▶ Work request: Everything from the line containing "Go to Manage Sub Accounts" through the last line of the data below should be given again exactly, both end lines included and nothing more.

** Opening Input for this task block **

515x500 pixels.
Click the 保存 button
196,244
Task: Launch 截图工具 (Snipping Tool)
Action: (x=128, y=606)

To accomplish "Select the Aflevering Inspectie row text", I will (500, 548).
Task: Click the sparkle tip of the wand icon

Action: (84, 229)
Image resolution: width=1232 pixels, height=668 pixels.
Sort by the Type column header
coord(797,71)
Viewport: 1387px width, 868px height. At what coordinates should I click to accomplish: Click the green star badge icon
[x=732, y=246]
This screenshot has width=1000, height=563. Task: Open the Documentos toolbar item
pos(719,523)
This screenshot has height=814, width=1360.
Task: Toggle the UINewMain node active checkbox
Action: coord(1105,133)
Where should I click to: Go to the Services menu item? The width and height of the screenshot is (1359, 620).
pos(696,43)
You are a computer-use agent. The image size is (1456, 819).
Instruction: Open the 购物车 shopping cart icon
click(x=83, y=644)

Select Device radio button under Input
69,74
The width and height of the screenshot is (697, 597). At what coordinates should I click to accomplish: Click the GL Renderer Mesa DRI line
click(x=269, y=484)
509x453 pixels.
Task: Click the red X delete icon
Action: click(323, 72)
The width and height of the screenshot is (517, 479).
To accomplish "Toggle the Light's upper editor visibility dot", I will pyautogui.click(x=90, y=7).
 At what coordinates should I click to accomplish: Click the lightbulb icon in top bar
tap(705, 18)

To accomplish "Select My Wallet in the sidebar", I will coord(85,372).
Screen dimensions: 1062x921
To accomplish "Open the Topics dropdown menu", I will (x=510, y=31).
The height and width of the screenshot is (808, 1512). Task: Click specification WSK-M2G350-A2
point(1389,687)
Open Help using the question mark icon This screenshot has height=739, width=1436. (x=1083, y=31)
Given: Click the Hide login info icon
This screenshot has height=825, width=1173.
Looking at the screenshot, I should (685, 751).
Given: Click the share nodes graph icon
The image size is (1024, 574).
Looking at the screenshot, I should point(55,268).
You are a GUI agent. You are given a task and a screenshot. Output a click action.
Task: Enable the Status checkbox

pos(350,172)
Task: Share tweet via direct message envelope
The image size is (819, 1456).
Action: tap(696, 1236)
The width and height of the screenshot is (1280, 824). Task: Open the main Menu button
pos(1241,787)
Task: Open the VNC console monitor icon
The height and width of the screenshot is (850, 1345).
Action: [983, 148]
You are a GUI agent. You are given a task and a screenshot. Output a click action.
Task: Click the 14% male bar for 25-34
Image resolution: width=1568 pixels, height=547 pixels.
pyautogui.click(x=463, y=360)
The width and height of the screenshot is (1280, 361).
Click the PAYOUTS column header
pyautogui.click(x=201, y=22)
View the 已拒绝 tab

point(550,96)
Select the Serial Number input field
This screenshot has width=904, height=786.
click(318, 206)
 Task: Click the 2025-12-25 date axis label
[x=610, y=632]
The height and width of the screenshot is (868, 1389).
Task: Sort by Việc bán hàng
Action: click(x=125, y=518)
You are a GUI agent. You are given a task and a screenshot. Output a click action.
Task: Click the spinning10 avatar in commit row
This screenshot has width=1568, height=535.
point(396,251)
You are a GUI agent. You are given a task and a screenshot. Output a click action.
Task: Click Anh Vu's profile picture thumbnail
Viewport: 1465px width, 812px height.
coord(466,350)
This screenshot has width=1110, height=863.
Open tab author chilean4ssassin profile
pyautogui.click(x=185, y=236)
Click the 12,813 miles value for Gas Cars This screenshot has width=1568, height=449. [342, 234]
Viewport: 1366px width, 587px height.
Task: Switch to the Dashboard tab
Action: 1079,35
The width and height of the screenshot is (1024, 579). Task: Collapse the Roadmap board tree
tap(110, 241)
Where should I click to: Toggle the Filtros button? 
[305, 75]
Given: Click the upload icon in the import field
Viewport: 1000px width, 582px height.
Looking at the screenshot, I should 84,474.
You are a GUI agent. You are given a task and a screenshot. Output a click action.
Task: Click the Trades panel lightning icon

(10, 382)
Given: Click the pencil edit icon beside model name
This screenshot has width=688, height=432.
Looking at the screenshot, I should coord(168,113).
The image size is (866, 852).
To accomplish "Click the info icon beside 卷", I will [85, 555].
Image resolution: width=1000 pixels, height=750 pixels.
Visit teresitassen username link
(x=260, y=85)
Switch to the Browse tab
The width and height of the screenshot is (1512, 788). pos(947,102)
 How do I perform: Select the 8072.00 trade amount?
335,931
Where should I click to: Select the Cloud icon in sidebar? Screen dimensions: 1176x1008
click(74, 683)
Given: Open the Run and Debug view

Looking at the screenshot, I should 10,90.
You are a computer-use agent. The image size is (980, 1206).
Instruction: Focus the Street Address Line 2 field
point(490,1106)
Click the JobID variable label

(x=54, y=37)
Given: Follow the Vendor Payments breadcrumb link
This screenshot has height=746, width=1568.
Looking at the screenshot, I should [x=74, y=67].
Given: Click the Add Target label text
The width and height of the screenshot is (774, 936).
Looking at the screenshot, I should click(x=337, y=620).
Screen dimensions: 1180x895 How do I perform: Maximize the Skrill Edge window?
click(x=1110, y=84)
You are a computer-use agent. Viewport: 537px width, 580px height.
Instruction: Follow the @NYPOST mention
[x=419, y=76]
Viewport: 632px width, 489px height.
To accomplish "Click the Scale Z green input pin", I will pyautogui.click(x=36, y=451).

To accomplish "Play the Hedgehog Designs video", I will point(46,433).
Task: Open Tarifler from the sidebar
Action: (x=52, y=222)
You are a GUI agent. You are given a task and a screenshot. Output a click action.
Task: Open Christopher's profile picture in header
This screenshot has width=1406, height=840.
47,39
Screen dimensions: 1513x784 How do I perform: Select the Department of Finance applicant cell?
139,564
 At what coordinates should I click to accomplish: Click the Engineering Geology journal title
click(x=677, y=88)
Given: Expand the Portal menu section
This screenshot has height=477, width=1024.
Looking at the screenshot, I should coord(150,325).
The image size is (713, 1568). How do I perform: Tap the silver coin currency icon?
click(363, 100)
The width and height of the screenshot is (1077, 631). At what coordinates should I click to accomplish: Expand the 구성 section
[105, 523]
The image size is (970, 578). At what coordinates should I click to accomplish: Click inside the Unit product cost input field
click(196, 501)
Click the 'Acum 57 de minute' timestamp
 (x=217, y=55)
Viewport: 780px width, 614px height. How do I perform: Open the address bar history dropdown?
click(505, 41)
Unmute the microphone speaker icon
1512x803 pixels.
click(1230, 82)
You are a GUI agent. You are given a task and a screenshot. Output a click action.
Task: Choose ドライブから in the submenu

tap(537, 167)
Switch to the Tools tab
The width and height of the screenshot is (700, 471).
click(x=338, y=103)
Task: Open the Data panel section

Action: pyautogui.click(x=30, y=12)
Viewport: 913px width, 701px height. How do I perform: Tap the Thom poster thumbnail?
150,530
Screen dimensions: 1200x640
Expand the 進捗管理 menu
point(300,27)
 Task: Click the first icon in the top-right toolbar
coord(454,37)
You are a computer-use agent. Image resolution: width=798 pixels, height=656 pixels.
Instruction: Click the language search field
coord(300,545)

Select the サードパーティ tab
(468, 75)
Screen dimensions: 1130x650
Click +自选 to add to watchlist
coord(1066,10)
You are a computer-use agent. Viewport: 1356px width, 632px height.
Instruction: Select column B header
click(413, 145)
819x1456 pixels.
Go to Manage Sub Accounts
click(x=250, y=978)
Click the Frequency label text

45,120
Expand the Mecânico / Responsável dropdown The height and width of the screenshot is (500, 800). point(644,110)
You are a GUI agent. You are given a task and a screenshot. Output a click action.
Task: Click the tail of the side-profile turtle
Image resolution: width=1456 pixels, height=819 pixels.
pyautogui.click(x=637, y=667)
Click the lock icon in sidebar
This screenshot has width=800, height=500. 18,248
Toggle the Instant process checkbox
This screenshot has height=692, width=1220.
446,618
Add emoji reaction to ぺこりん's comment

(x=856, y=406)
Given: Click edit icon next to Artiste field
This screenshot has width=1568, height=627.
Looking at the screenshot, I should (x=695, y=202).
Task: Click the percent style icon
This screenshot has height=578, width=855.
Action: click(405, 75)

** Closing Input for this task block **

▶ Result of this exercise:
Go to Manage Sub Accounts
click(x=250, y=978)
Click the Frequency label text

45,120
Expand the Mecânico / Responsável dropdown The height and width of the screenshot is (500, 800). point(644,110)
You are a GUI agent. You are given a task and a screenshot. Output a click action.
Task: Click the tail of the side-profile turtle
Image resolution: width=1456 pixels, height=819 pixels.
pyautogui.click(x=637, y=667)
Click the lock icon in sidebar
This screenshot has width=800, height=500. 18,248
Toggle the Instant process checkbox
This screenshot has height=692, width=1220.
446,618
Add emoji reaction to ぺこりん's comment

(x=856, y=406)
Given: Click edit icon next to Artiste field
This screenshot has width=1568, height=627.
Looking at the screenshot, I should (x=695, y=202).
Task: Click the percent style icon
This screenshot has height=578, width=855.
Action: click(405, 75)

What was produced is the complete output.